Drilling one new well in the Cenomanian and one horizontal sidetrack in the Turonian could increase peak oil production rates to between 8000 and 12,000 bpd.
The full development drilling scenario could boost output to 20,000 bpd of crude and 100 mmcfd of gas.
The 1990-built Marshall Islands-flagged vessel was converted to a dynamically-positioned shuttle tanker in 1994 and then to an FPSO in 2007.It has a processing capacity of 40,000 barrels per day of oil, as well as gas flaring capacity of 16 million cubic feet per day and a gas-lift compression capacity of 6 mmcfd.
After spending over two decades exploring for hydrocarbon resources off the coast of Lagos, Yinka Folawiyo Petroleum, in partnership with Panoro Energy ASA and First Hydrocarbon Nigeria (FHN) Limited, among others, had on May 3, 2016 achieved first oil on Aje field, catapulting Lagos State into the league of oil and gas producing states in the country.
The Aje field was discovered in 1996 and is 24 kilometres offshore Nigeria located on oil mining lease (OML) 113 in water depths of about 1,476 ft.
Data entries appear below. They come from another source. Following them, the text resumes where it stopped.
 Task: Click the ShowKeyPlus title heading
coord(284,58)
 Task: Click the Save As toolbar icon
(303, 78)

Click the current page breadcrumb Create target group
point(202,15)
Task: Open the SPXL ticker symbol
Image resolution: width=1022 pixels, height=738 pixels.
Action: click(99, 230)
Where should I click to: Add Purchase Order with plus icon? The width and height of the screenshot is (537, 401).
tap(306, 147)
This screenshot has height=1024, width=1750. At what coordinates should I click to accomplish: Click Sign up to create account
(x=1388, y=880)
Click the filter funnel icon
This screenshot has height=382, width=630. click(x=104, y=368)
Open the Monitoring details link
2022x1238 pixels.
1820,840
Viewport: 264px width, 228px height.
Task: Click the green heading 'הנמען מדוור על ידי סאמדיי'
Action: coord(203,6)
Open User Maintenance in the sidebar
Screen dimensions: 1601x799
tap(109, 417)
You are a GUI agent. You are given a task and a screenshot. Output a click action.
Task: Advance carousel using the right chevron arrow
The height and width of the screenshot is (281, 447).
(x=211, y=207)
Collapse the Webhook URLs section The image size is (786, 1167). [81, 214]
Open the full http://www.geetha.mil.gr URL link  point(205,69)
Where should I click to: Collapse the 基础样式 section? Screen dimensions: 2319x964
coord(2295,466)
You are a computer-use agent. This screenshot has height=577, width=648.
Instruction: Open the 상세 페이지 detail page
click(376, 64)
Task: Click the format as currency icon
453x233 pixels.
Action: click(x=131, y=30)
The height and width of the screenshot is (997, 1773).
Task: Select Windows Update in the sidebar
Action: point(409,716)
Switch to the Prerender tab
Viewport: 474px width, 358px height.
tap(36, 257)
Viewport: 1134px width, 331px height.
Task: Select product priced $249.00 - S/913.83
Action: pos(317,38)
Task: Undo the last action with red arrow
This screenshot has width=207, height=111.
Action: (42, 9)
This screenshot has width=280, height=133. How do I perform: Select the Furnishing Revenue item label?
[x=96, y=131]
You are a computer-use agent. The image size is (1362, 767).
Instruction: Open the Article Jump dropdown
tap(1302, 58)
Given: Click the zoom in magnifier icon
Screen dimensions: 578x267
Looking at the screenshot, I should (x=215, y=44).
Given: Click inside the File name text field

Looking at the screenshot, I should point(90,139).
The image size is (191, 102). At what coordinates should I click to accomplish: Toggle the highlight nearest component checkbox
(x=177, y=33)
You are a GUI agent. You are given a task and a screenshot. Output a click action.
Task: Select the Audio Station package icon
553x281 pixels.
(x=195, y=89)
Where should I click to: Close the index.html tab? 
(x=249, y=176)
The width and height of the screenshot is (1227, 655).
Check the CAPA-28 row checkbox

Pending on-going exploration and appraisal work at oil prospecting lease (OPL) 310, the field is estimated to be one of the largest oil fields in Nigeria outside the Niger Delta basin.
Aje field is reputed as the first and only oilfield in Nigeria where exploration and appraisal activities have been undertaken solely by indigenous Nigerian companies without the direct involvement of an international oil company.